Tim West, MD: Cladribine is interesting—it creates a couple of interesting dilemmas. It's a very interesting medicine because, from an adherence point of view, it's pretty great. You only have to take between 8 and 10 days of medicine a year, so for those patients that have a hard time with daily or twice daily medications, this might be something worth thinking about. In addition, the half-life on this is really short—it's about 24 hours. So, it's in and out of you in about a week, week and a half after stopping. I mean, if you look at the guidelines with regard to breastfeeding, they say 10 days after the last dose, then you're okay to breastfeed again. It's in and out of you pretty quickly, so that's also nice because it's not something that lingers.
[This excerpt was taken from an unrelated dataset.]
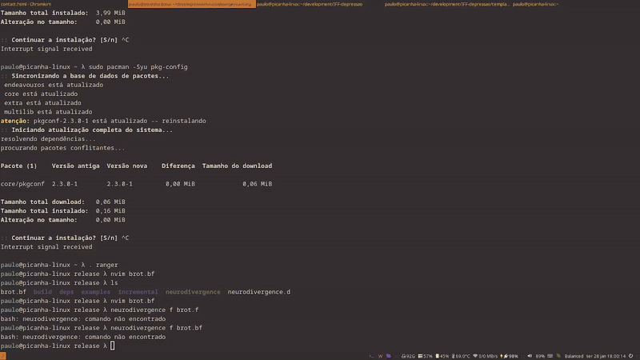640x360 pixels.
Task: Switch to the development/IFF-depressao terminal tab
Action: tap(320, 4)
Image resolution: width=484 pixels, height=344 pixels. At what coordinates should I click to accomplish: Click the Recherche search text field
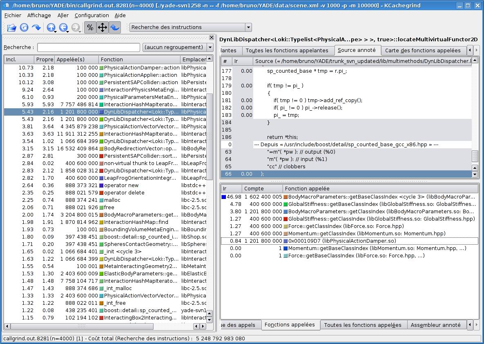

The data, actually, in the clinical trials, the ORACLE trial and the CLARITY study, would suggest earlier is better but because of the safety profile, there is a boxed warning about malignancy and teratogenicity, so you don't want to be taking it if you're thinking about getting pregnant, or if you are pregnant for certain, or if you're actively trying to get pregnant. If you aren't using birth control, you probably want to avoid this medicine. Also, if you have any ongoing malignancy that you're struggling with, you probably would avoid this medicine. But aside from that, I think in any patient who has had a significant amount of activity, has failed some other medication either from tolerability or adherence or maybe just efficacy, I think it's a good option. The tricky thing is going to be finding that right balance for the right individual.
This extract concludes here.